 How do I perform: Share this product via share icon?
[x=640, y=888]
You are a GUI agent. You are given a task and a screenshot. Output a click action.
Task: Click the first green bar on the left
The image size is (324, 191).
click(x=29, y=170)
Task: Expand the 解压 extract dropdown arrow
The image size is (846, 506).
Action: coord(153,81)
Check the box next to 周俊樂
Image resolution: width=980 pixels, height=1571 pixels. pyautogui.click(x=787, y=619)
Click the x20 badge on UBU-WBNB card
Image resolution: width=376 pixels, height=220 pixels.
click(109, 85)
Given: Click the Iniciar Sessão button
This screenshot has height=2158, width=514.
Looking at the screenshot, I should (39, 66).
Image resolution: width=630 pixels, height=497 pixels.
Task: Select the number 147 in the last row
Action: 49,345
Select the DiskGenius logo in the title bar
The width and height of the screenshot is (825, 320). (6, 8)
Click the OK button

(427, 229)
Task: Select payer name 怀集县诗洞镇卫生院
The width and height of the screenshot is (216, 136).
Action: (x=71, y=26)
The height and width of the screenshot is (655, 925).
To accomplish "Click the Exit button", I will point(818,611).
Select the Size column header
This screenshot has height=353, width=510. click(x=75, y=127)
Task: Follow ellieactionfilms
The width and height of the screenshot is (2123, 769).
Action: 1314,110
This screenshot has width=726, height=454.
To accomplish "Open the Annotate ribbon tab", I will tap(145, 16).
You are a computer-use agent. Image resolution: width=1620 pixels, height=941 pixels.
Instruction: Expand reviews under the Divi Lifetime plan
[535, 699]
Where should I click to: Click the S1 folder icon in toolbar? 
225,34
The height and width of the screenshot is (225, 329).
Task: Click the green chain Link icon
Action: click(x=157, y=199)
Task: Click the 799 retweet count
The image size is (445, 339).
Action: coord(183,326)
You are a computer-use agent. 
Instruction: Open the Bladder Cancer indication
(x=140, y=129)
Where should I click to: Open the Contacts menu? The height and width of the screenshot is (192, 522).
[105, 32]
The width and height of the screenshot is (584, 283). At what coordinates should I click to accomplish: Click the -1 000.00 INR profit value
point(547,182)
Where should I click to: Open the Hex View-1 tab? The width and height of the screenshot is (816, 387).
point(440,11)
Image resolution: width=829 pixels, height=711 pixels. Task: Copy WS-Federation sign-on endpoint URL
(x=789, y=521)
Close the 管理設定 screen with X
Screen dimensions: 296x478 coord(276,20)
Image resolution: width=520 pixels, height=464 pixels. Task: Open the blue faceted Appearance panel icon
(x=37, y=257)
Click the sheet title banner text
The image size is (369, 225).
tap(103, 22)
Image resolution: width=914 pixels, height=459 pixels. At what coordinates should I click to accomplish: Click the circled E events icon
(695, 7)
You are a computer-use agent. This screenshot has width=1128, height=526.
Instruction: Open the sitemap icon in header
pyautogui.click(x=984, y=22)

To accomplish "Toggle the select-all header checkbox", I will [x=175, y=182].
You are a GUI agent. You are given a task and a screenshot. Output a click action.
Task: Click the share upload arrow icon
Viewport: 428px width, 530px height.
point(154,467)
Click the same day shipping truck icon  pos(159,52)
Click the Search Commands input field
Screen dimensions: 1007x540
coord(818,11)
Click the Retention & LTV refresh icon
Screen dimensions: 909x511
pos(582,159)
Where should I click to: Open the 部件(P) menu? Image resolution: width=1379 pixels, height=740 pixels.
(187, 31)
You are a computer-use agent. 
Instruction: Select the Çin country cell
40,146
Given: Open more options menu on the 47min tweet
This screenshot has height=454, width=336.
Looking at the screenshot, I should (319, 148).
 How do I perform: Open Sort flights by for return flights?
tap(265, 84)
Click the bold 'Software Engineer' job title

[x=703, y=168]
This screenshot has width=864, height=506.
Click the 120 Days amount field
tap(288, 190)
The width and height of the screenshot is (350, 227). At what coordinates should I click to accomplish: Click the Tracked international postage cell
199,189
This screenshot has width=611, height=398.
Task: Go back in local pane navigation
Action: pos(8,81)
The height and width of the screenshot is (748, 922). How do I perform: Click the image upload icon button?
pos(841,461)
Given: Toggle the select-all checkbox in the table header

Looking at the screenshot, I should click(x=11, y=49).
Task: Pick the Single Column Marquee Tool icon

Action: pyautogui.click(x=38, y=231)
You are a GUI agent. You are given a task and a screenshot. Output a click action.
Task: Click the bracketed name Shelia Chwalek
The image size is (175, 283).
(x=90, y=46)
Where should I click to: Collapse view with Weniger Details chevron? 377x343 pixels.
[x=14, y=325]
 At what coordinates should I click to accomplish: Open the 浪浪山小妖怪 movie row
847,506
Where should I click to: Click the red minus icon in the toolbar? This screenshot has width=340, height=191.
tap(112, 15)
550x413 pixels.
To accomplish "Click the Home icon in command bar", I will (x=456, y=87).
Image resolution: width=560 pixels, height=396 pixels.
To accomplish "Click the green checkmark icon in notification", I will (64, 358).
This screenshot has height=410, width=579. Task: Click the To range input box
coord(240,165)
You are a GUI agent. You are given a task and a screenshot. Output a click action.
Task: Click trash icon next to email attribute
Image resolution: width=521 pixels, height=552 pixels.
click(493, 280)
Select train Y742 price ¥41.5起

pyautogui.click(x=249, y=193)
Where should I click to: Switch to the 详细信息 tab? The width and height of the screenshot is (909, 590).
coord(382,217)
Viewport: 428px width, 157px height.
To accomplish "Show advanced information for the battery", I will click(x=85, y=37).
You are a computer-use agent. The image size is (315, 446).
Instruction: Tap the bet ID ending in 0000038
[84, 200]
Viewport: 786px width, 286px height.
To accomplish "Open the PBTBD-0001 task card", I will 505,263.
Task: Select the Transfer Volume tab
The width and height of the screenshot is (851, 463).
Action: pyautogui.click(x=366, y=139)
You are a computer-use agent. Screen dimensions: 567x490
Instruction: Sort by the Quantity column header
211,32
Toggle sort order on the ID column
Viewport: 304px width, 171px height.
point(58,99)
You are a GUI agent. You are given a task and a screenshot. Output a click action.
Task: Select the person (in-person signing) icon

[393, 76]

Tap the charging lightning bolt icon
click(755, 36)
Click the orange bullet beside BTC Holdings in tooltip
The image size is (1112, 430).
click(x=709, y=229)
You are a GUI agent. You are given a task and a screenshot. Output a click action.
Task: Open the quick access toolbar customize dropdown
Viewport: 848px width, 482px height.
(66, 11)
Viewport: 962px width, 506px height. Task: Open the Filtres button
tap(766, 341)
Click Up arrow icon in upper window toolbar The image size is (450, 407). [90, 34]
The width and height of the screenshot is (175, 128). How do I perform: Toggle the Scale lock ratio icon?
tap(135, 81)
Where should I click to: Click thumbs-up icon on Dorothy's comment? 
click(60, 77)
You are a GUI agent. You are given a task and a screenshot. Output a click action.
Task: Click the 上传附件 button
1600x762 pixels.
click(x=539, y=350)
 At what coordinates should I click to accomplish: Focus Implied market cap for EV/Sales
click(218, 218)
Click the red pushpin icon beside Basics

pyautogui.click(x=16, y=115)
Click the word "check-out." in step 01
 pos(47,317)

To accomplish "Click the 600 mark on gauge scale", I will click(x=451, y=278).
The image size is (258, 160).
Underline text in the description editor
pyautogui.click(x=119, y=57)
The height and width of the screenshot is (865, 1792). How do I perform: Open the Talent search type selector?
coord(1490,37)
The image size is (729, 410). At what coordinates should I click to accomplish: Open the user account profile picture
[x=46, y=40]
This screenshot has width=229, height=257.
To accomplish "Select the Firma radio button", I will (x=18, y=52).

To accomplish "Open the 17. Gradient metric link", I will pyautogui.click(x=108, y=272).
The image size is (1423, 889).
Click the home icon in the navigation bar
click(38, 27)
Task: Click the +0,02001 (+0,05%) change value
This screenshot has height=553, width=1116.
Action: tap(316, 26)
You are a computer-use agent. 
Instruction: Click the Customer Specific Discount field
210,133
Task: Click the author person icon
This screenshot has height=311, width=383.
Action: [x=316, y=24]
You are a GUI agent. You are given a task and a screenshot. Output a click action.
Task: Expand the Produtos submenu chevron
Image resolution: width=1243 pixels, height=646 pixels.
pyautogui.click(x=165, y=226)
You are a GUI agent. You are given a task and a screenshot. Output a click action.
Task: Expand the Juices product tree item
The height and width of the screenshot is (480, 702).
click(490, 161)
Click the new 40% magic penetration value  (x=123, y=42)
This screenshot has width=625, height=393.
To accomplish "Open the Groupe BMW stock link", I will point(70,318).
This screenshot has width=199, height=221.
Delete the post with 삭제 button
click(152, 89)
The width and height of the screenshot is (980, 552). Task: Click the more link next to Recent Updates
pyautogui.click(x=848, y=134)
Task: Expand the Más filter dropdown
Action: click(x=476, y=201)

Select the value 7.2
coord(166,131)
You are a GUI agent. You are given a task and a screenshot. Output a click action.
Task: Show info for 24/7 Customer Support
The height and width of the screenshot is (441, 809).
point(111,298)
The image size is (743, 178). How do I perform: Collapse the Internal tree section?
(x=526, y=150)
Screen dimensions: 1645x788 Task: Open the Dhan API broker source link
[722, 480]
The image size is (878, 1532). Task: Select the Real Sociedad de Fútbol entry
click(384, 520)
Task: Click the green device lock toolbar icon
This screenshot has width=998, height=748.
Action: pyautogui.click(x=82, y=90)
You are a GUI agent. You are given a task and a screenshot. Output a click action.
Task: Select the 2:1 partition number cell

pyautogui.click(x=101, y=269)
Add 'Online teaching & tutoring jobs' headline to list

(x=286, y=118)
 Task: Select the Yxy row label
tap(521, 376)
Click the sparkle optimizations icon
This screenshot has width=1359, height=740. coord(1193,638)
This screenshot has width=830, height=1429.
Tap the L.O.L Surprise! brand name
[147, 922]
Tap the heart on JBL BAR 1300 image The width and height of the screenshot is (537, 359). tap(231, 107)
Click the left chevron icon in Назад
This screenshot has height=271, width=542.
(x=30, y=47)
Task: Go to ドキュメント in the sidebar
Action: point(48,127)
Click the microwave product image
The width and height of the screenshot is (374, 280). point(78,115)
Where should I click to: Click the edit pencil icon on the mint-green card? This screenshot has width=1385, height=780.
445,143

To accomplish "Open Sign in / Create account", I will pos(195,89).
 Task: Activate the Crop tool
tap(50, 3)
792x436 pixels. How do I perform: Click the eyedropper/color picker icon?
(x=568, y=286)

Work to be completed: Look over the records above and filter for each line with the word "arrow".

Solution for this problem:
Task: Expand the 解压 extract dropdown arrow
Task: Click the share upload arrow icon
Click Up arrow icon in upper window toolbar The image size is (450, 407). [90, 34]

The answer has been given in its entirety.